____ Passage provided
Overview

There are \(N\) radio towers on a road, each with a coverage range. The goal is to choose a single integer coordinate point and maximize the total signal strength from all towers covering that point. We solve this efficiently using event sorting (coordinate compression + sweep line).

Analysis

Problem with the Naive Approach

Each tower’s coverage range is \([X_i - L_i,\; X_i + R_i]\), and coordinates can span from \(0 - 10^9 = -10^9\) to \(10^9 + 10^9 = 2 \times 10^9\). Trying all integer coordinates would require up to \(2 \times 10^9\) computations, which is clearly too slow.

Key Insight

The total signal strength only changes at coordinates where a coverage range starts or ends. In other words, between consecutive event coordinates, the total strength remains constant. Therefore, it suffices to record the “start” and “end” of each coverage range as events and only scan the event coordinates. This is the sweep line method.

Event Definition

The coverage range of tower \(i\) is the integer coordinate interval \([X_i - L_i,\; X_i + R_i]\).

• Start event: \(+C_i\) at coordinate \(X_i - L_i\) (coverage begins)
• End event: \(-C_i\) at coordinate \(X_i + R_i + 1\) (coverage ends)

The reason the end event coordinate is \(X_i + R_i + 1\) is that the point \(X_i + R_i\) is still covered, so we need to cancel it at the next coordinate.

Event Order at the Same Coordinate

When start and end events exist at the same coordinate, we process end (\(-1\)) events first. The end event coordinate \(r+1\) means “no longer covered from \(r+1\) onward,” which is independent of any new coverage starting at the same coordinate. By using event types \(-1\) (end) and \(+1\) (start) as the sort key \((coordinate, type)\), since \(-1 < 1\), end events naturally come first.

Algorithm

1. For each tower \(i\), generate a start event \((X_i - L_i, +1, C_i)\) and an end event \((X_i + R_i + 1, -1, C_i)\).
2. Sort all events in ascending order by \((coordinate, type)\).
3. Initialize the current signal strength total current_sum to \(0\), then process events in order:
   • For a start event: current_sum += C_i
   • For an end event: current_sum -= C_i
   • After processing each event, update max_sum.
4. Output max_sum.

Concrete Example

Tower A: position \(3\), \(L=2\), \(R=1\), \(C=5\) → coverage \([1, 4]\) Tower B: position \(5\), \(L=1\), \(R=2\), \(C=3\) → coverage \([4, 7]\)

Events: \((1, +1, 5),\; (4, +1, 3),\; (5, -1, 5),\; (8, -1, 3)\)

• Coordinate \(1\): \(+5\) → total \(5\)
• Coordinate \(4\): \(+3\) → total \(8\) ← Maximum! (coordinate \(4\) is within both coverage ranges)
• Coordinate \(5\): \(-5\) → total \(3\)
• Coordinate \(8\): \(-3\) → total \(0\)

The answer is \(8\).

Complexity

• Time complexity: \(O(N \log N)\) (dominated by sorting the events)
• Space complexity: \(O(N)\) (storing the event list)
________
Goals -
- 1) Retype the stretch of the radio tower write-up from "The coverage range" through "the next coordinate.".
- 2) Extend the radio tower write-up, picking up right after its last line.
The listing comes from a separate source, unrelated to the radio tower write-up.
____ Provided material
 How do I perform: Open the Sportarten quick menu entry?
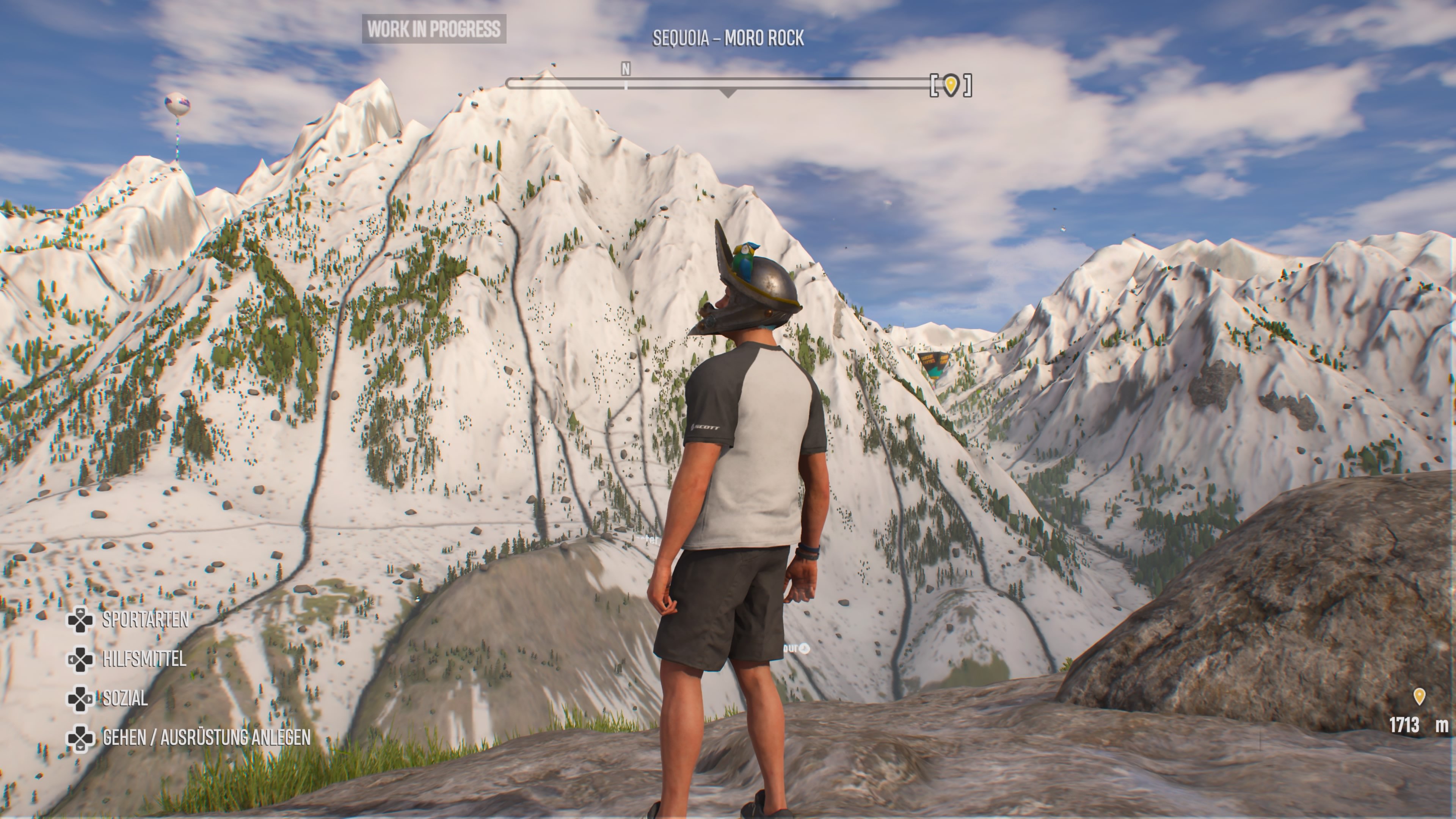[x=145, y=620]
________
Results of the exercise -
- 1)
The coverage range of tower \(i\) is the integer coordinate interval \([X_i - L_i,\; X_i + R_i]\).

• Start event: \(+C_i\) at coordinate \(X_i - L_i\) (coverage begins)
• End event: \(-C_i\) at coordinate \(X_i + R_i + 1\) (coverage ends)

The reason the end event coordinate is \(X_i + R_i + 1\) is that the point \(X_i + R_i\) is still covered, so we need to cancel it at the next coordinate.

- 2)
Implementation Notes

• Since coverage ranges are closed intervals on integer coordinates \([X_i - L_i,\; X_i + R_i]\), end events are placed at \(X_i + R_i + 1\) (a technique of converting to a half-open interval \([l, r+1)\)).

• To process end events before start events at the same coordinate, assign event types \(-1\) (end) and \(+1\) (start) and sort by coordinate and type together — this naturally produces the correct order.

• Even when \(N = 0\), the initial value \(0\) directly serves as the answer, so no special handling is needed.

  Source Code

import sys
from collections import defaultdict

def main():
    input_data = sys.stdin.buffer.read().split()
    idx = 0
    N = int(input_data[idx]); idx += 1
    
    events = []
    for i in range(N):
        X = int(input_data[idx]); idx += 1
        L = int(input_data[idx]); idx += 1
        R = int(input_data[idx]); idx += 1
        C = int(input_data[idx]); idx += 1
        left = X - L
        right = X + R
        events.append((left, 1, C))      # start of coverage
        events.append((right + 1, -1, C)) # end of coverage (right+1 because inclusive)
    
    # Sort events by coordinate, then by type (starts before ends at same coordinate)
    events.sort(key=lambda e: (e[0], e[1]))
    
    # Sweep through events
    current_sum = 0
    max_sum = 0
    
    for coord, typ, c in events:
        if typ == 1:
            current_sum += c
        else:
            current_sum -= c
        if current_sum > max_sum:
            max_sum = current_sum
    
    # Wait, we need to be more careful. Events at the same coordinate should be processed together,
    # and we should check the sum after processing all events at each coordinate.
    # Also, we need to process adds before removes at the same coordinate to get the max.
    
    # Let me redo this properly with grouping by coordinate.
    
    # Actually, let me reconsider. At coordinate `left`, coverage starts (add C).
    # At coordinate `right+1`, coverage ends (subtract C).
    # Between consecutive event coordinates, the sum is constant.
    # We want the maximum sum at any point.
    # After processing all events at a coordinate, the current_sum is valid for [this_coord, next_coord).
    # But we also want to check the sum AT this coordinate after adds but before removes?
    # No - at coordinate `left`, we add. At coordinate `right+1`, we remove.
    # So at coordinate `right`, the coverage is still active. At `right+1` it's removed.
    # So processing: at each coordinate, process all +1 events first, then -1 events.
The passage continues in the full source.